Bernard «Rambo» Gauthier

Bernard «Rambo» Gauthier: «L'être humain derrière l'apparence de brute»

Sujet d'étude de la commission Charbonneau depuis trois semaines, Bernard «Rambo» Gauthier ressort de son témoignage «beaucoup plus humain» que ce à quoi tout le monde s'attendait, selon le spécialiste en image Bernard Motulsky, titulaire de la Chaire de relations publiques et communication marketing de l'Université du Québec à Montréal. Une carrière politique n'est pas à exclure pour le chef syndical, estime M. Motulsky.
Q Bernard Gauthier ressort-il gagnant ou perdant de son passage à la commission Charbonneau?
R Ce qu'on peut dire, c'est qu'il est arrivé là et on pensait que c'était une brute finie, et il en ressort avec une image beaucoup plus humaine. On a l'impression d'avoir vu l'être humain derrière l'apparence de brute.

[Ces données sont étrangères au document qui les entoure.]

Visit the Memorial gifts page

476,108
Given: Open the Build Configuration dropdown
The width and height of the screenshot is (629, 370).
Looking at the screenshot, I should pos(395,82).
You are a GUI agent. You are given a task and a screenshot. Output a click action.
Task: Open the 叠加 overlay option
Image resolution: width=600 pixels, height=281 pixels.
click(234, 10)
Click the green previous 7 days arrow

Q Comment est-il parvenu à dégager cette impression?
R Il avait l'air naturel. C'est toujours ce qu'on recherche quand on voit quelqu'un à la télévision, on veut que la personne nous apparaisse telle qu'elle est. Même si ça peut avoir été préparé, il était habillé de la façon dont on a l'impression qu'il s'habille habituellement et il parlait de la même façon, même s'il a quand même choisi ses mots. [...] Il regardait la commissaire, il n'avait pas l'air de fuir les questions, il n'a jamais dit «je sais pas», contrairement à ce qu'on voit parfois dans les témoignages comme ça. Et même si on n'aime pas ce qu'il est, il reste que c'est moins dommageable d'avoir l'air authentique.

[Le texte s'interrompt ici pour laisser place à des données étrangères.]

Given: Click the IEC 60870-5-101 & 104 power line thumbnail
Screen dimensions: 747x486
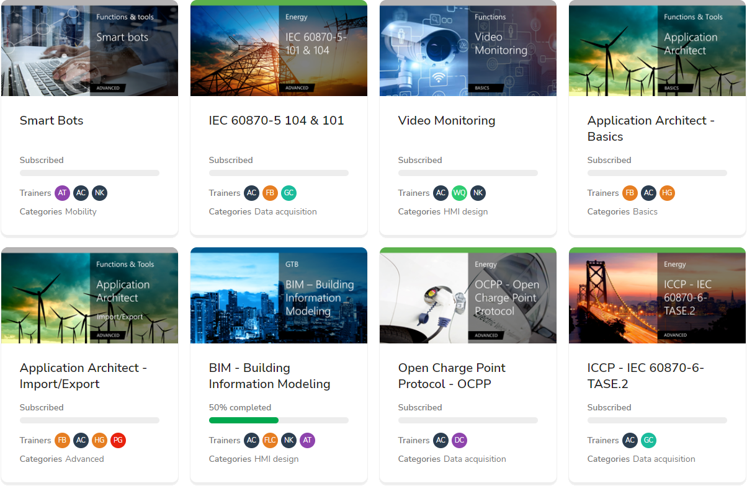Looking at the screenshot, I should (279, 50).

Q Malgré ses méthodes musclées sur les chantiers de la Côte-Nord?
R On peut lui reprocher d'être un gros bras, mais on ne peut pas dire qu'il a essayé de ne pas être ce qu'il est. Il ne s'est pas présenté comme un agneau doux qui passe son temps à donner des caresses aux gens. Il a assumé sa personnalité, mais il a expliqué pourquoi il a fait ça.
Q Certains voient Bernard Gauthier comme député, d'autres l'ont comparé à Michel Chartrand. Est-ce le signe qu'il sort renforcé de la commission?
R Il s'est repositionné. La commission, c'est un peu le Star Académie de la politique. Vous avez une notoriété instantanée, parce qu'il y a une belle couverture de presse. Quand on recherche vite dans notre inconscient un syndicaliste un peu agressif, qui s'est défendu toute sa vie pour défendre les travailleurs opprimés, on pense à Michel Chartrand. Dans un cas, c'est une carrière, dans l'autre, pour l'instant, il y a certainement des gestes. Mais c'est sûr que la notoriété plus un positionnement [qui le montre] capable de défendre ceux qui ont des difficultés, ça ouvre la porte à d'autres places dans le domaine public.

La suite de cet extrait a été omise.